STUART-RASI: Yeah, so I moved here with my boyfriend and our two cats. And we have been exploring any weekend we can. And I like to take my cat on walks. And he has actually like never really gone on a walk before, until we moved here. I would try in Indianapolis, but he would always try to run back. But no, he’ll walk around the cabana and walked up the hill yesterday and so that's been really cool. And we've just been exploring different beaches that we can drive to right now. We have all these ideas of what we're going to do during the summer, which we're really excited about. Hopefully when we get enough snow and the snow sticks and get some snowpack, I'm going to try to go out skiing a little bit. So I got my skis sent in. And then we've been going out to all the different restaurants we can go to, got a library card, went to the PCR. So we've just been exploring as much as we can
KUCB: Tell me a little bit about, like, professionally, personally, what you hope to get out of your time here,
STUART-RASI: I think my hope for being in Unalaska is to be a better storyteller.

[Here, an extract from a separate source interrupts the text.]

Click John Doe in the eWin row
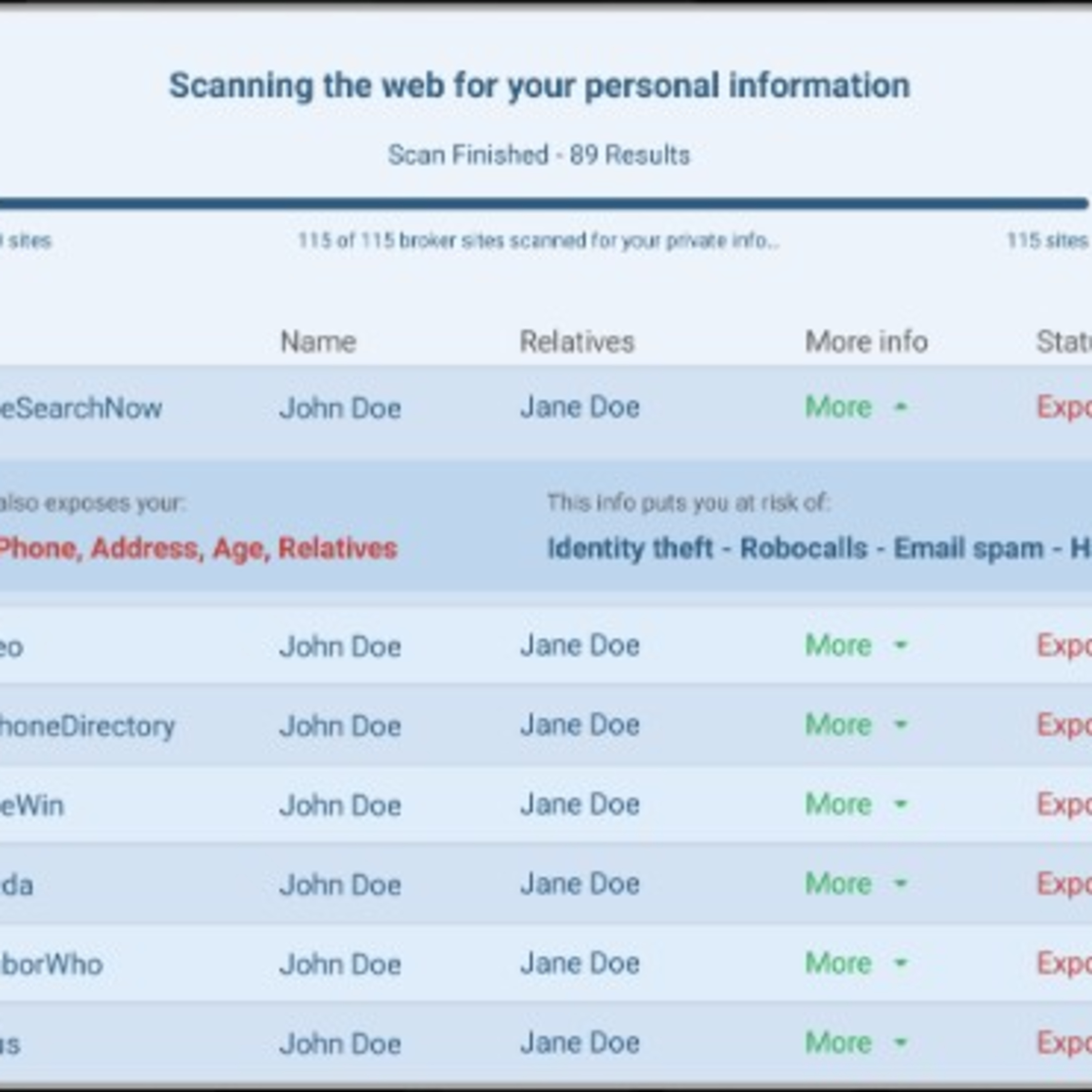Viewport: 1092px width, 1092px height. [x=340, y=805]
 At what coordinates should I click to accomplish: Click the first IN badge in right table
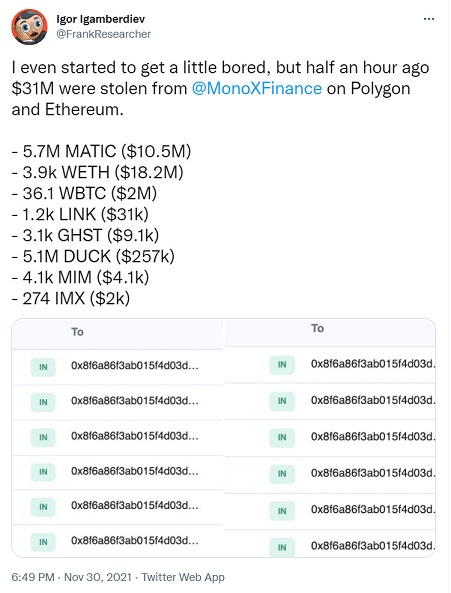point(282,365)
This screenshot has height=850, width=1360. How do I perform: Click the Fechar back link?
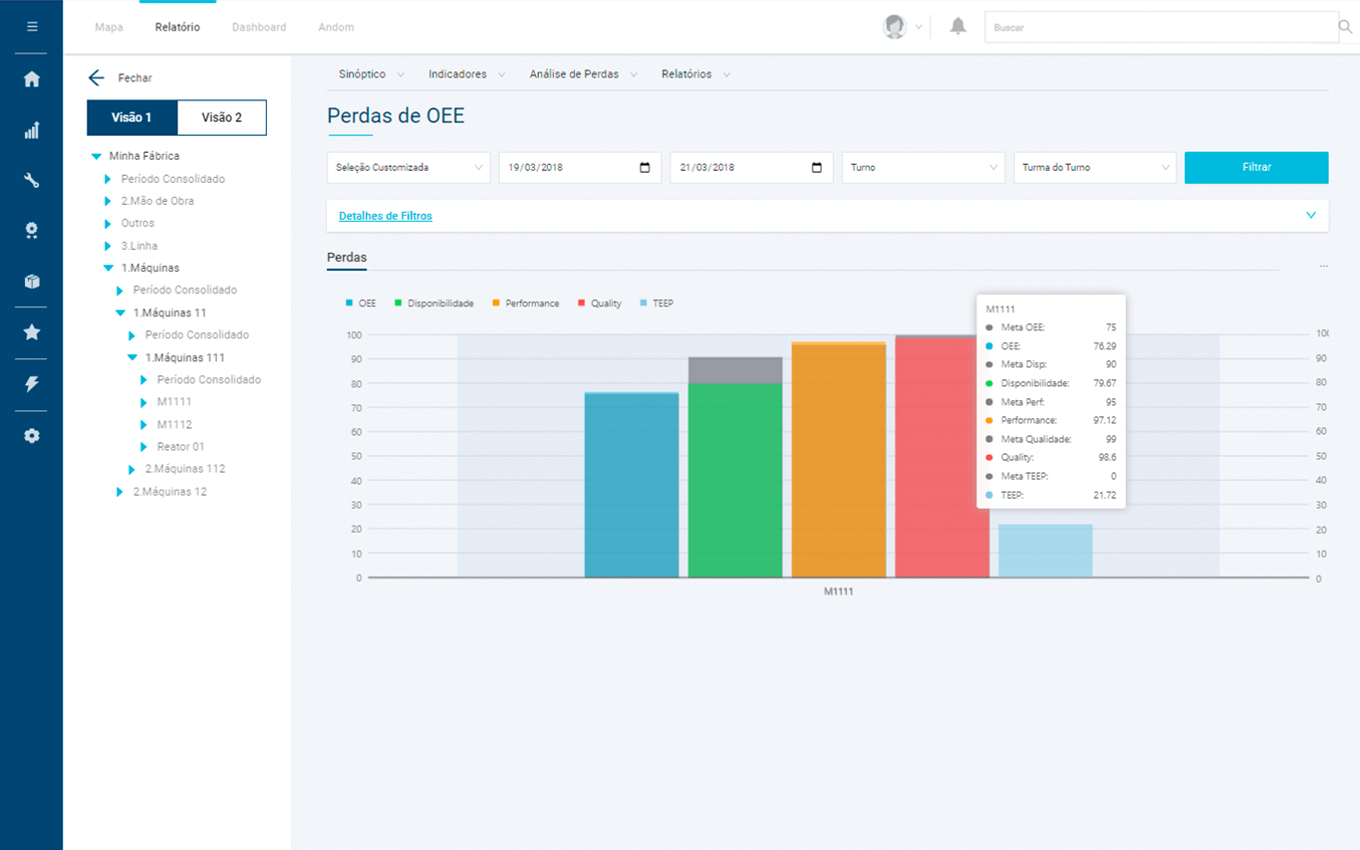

I think one thing that KUCB offers that I really appreciate is like giving their reporters the time and flexibility to dive into stories that you really want to know more about, not only as a reporter, but also like, as a citizen of the island and of the area. There's so many things going on around us, and to have that opportunity to spend how much time you want — there's always different ways that you can tell a story. And I feel like KUCB has that for the reporters to go ahead and use that — having that ability to be flexible and also learn. So I think like, as a reporter, I just want to be a better storyteller. I'm also really passionate about rural health care. And just learning about how health care works where you don't have a hospital. Where I've always lived in the past, there's always been a hospital like, I don't know, 10 … 20 minutes away from you. So how does that look like here? And what do people do? Also, you know, being on the island, I really want, as a person, to be back in like a community mentality. When I lived in Telluride for a few years, it was a small town, and I'd talk to people at the grocery store. I really missed that. And so I hope to have that here as well. I think one thing too, I really want to say as a reporter, is that I'm not judgmental. I think a lot of people can kind of get scared talking to the media, thinking that journalists have like an agenda. And that's something that I don't do as a reporter. I'm here to listen to you. And I'm here to, I like to say like, just pass the microphone.